Junmyeon menepuk pucuk kepalanya. Ia menggeret Kris ke kamarnya. Melepaskan jaket dan syalnya dan mendudukkan Kris disana. "Tunggu disini! Aku akan membuatkanmu makanan!"

"Aku sudah makan," jawab Kris singkat.

Junmyeon terkekeh. "Apa? Makan apa? Apa kau makan ramyeon di supermarket pinggir jalan? Kau mau meniru Choi Youngdo yang ada di drama The Heirs? Orang kaya yang mencoba merasakan jadi orang miskin? Kris, kau sedang sakit! Kau..."

Junmyeon berhenti mengomel karena ia melihat Kris tengah tertawa. Menampakkan gigi-giginya yang rapi. Tertawa lucu.

"Ternyata pacarku suka nonton drama..."

Junmyeon menutupi mukanya yang merah padam. Cemberut. Kris mendekati Junmyeon. Menepuk pundaknya. "Tidak usah. Aku sudah makan sebelum keluar rumah sakit. Aku hanya minum obat untuk malam ini saja..."

Junmyeon mengintip dari jari-jari tangan yang menutupi wajahnya. Ia melihat Kris tersenyum. Junmyeon pun menurunkan tangannya dari wajahnya. Wajahnya masih cemberut.

"Temani aku tidur, ya..." pinta Kris.

"Baiklah. Tapi aku ganti baju dulu. Aku bau bawang, habis masak dan makan bersama Sehun dan yang lainnya," jawab Junmyeon seraya pergi ke kamar mandi.

Kris mengiyakan dan merebahkan dirinya di kasur. Ia memejamkan matanya. Mungkin ia lelah, atau ia masih lemah. Ia mengambil guling dan kembali memejamkan matanya. Dan saat itu Junmyeon keluar dari kamar mandi dengan piyama yang sudah melekat di tubuhnya

Junmyeon tersenyum. "Minta ditemani, katanya. Tak tahunya dia sudah tidur.."

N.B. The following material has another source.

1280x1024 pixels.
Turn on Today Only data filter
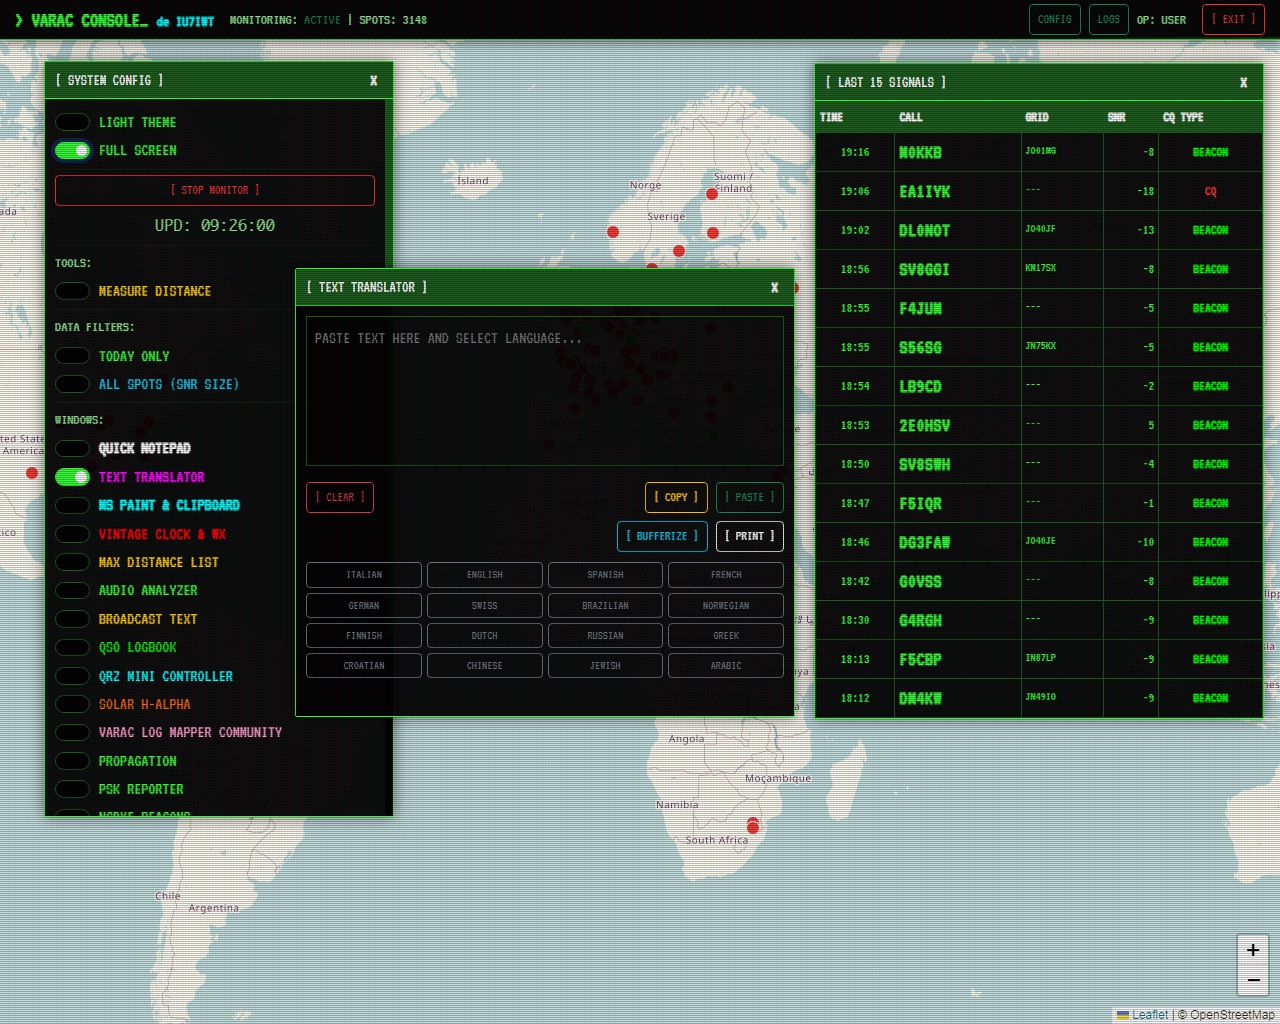(72, 356)
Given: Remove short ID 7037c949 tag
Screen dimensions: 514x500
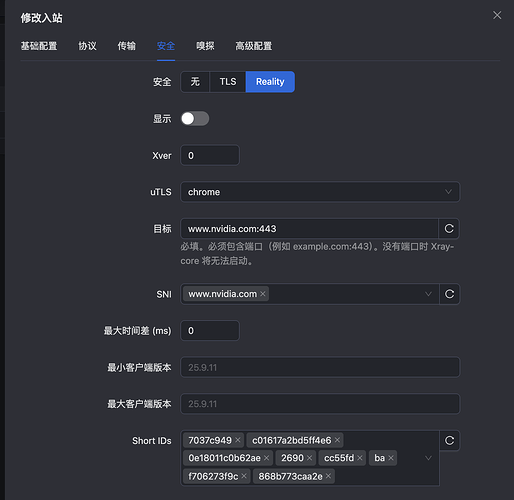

Junmyeon melempar handuknya dan ikut merebahkan dirinya di sebelah Kris. Ia menatap Kris yang sedang terlelap. Wajah Kris lucu saat terlelap.

"Tidur seperti kucing..." gumamnya.

Junmyeon menyingkirkan poni yang menutupi mata Kris. Akhirnya ia ikut memejamkan matanya. Belum semenit terlelap, Kris menggerakkan badannya. Tangan yang tadi memeluk guling pun berpindah memeluk punggung Junmyeon. Junmyeon sedikit terkejut. Ia menatap wajah Kris.

Junmyeon memasang wajah -_- "Tuan Wu, kau sebenarnya belum tidur, kan?"

Kris tersenyum kecil. "Ahh, ketahuan..."

"Sudahlah, kau belum minum obat, kan?"

"Minum obatnya libur saja, ya..."

"Eh, tidak boleh begitu! Badanmu saja masih dingin, kau tidak mau minum obat?"

"Makanya hangatkan aku..."

"Aku bukan pemanas ruangan!"

"Myeon..."

Entah kenapa Kris jadi manja. Tapi karena Kris sedang sakit, apa boleh buat, pikir Junmyeon. "Aku tidak akan tanggung jawab kalau kau sakit lagi!"

"Iya..."

Kris menggeliat tanpa membuka matanya. Kris merapatkan tubuhnya ke tubuh Junmyeon. Kepala Kris ditempelkan ke belahan dada Junmyeon, menyembunyikan kepalanya disana. Tangan Kris tetap memeluk punggung Junmyeon. Junmyeon mengelus surai coklat Kris. Mereka mencoba tidur bersama, dan berharap ada di satu mimpi yang sama. Namun sampai 5 menit kemudian mereka belum tidur. Kris sudah membuka matanya sejak tadi, dan Junmyeon juga walaupun aktivitasnya mengelus rambut coklat Kris sudah terhenti.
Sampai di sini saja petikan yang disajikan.